YOUR ASSIGNMENT: Go through the material and copy each line in which the word "menu" shows up.

⁂

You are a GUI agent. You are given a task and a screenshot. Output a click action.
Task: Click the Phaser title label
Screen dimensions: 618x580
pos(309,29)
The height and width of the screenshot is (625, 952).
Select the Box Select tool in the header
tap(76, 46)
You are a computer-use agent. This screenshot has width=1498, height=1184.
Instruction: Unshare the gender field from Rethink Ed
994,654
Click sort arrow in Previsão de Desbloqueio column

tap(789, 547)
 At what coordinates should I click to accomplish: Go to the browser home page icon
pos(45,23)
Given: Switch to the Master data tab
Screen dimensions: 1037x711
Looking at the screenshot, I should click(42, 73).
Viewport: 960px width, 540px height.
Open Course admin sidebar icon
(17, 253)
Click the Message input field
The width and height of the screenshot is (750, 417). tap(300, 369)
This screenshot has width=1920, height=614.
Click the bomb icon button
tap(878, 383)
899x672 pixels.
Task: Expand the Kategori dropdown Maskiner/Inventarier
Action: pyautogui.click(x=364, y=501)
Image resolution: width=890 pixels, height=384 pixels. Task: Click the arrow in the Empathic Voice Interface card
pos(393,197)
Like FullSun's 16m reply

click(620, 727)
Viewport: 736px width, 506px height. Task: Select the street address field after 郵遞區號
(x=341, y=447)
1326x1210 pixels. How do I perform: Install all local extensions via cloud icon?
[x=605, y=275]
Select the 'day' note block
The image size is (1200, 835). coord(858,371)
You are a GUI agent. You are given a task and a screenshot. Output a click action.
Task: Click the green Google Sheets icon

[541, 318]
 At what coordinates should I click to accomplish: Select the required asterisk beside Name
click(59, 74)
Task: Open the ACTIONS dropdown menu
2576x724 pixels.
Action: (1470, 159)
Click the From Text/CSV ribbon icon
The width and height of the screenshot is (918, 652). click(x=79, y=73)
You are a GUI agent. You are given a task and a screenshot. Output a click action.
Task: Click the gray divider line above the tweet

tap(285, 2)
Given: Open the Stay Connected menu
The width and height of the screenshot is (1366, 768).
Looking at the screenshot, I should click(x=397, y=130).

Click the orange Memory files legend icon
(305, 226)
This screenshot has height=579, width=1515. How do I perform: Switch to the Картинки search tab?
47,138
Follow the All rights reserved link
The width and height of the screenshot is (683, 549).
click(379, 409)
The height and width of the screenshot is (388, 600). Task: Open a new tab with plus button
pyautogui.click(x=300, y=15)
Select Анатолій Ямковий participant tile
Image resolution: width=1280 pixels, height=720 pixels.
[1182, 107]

⁂

EXERCISE ANSWER:
Task: Open the ACTIONS dropdown menu
Given: Open the Stay Connected menu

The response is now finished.